Many questions to answer. Vinglish permanent comeback? Daughters in films? What about Mr India II? Competition tough, RGV making same film, formula adulterated by villain (played by Amitabh) and those who touched it turned into dogs. Ugh, Amitji ignore such roles but learnt already rehearsing barks for the movie! Dog eat dog competition in Bollywood. My Mr India sequel, bad guy Mogambo conquered only by heroine who can let loose a torrent of Vinglish!
Changes in 15 years? For heroes, no acting. Only muscles and empty heads. For women, little acting, no clothes. TV same, watched dance show, Jhalak Dikhla Ja, almost nude dancing or jumping around, doing gymnastics. Gosh, old rival Madhuri a judge! What a fall! Why leave US, drag a successful handsome doctor hubby to dirty Mumbai and compete for movie roles?

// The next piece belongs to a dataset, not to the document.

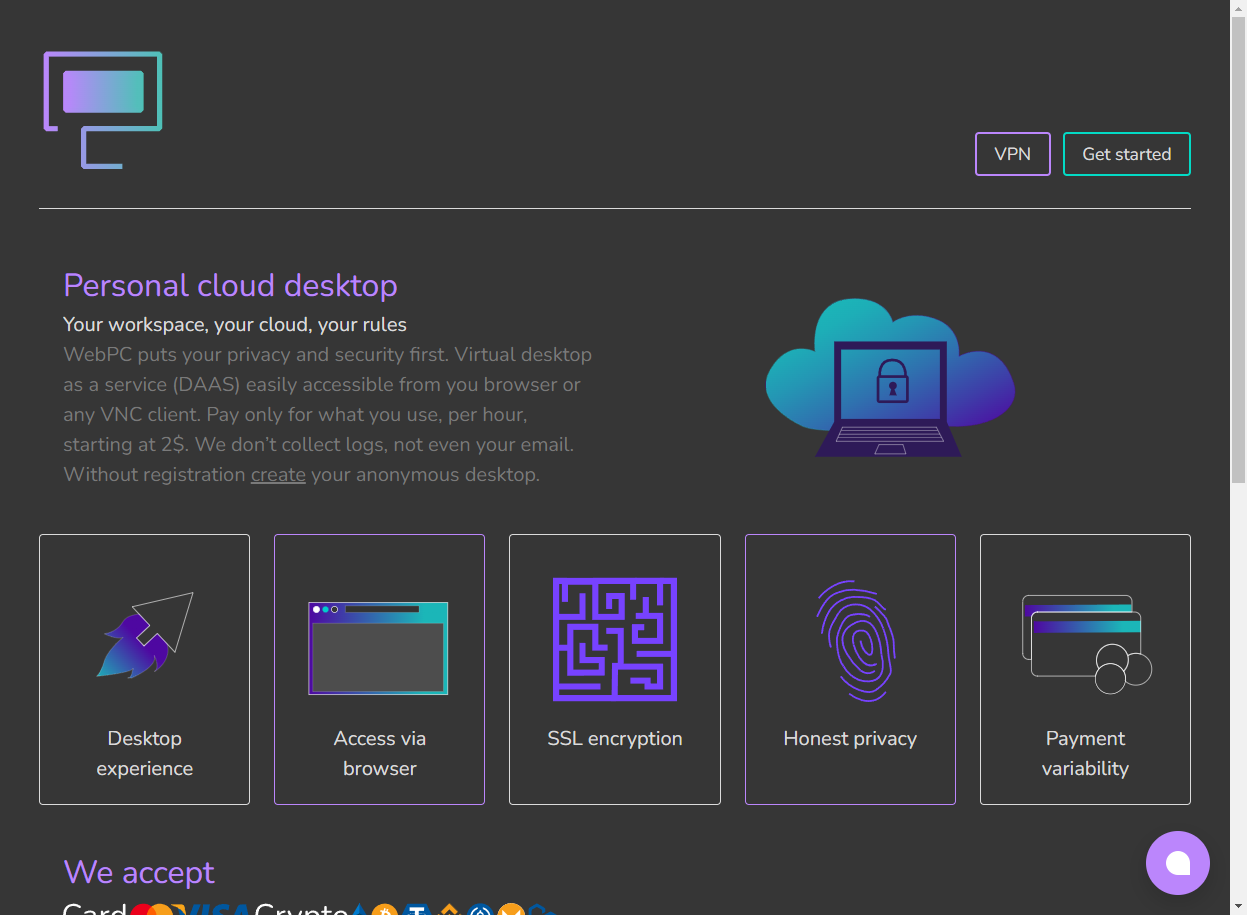Click the cloud laptop padlock illustration
The width and height of the screenshot is (1247, 915).
[890, 378]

Rat Race would be ideal Bollywood movie? No, no movies for daughters, whatever Boney says. Look at Esha. Star parents, yes, but made more flop movies than even Abhishek B, then got married. Good lesson. Will take daughters’ horoscopes, go to Matunga, consult leading vadhyars and settle marriages typical south Indian style. No, Boney, sorry, no Dilwale dulhaniya kind of Punju wedding for daughters.
Good news to end secret diary. Just signed Hindi-Vindi version of Chaalbaaz. Anju will speak English, Manju Vinglish. Location shooting in Stratford-upon-Avon, Lake district, Daffodil land. Made for international market, world release and so on. Also an intellectual TV serial with Aamir Khan probing our social conscience on issue of downtrodden rural masses. Phew!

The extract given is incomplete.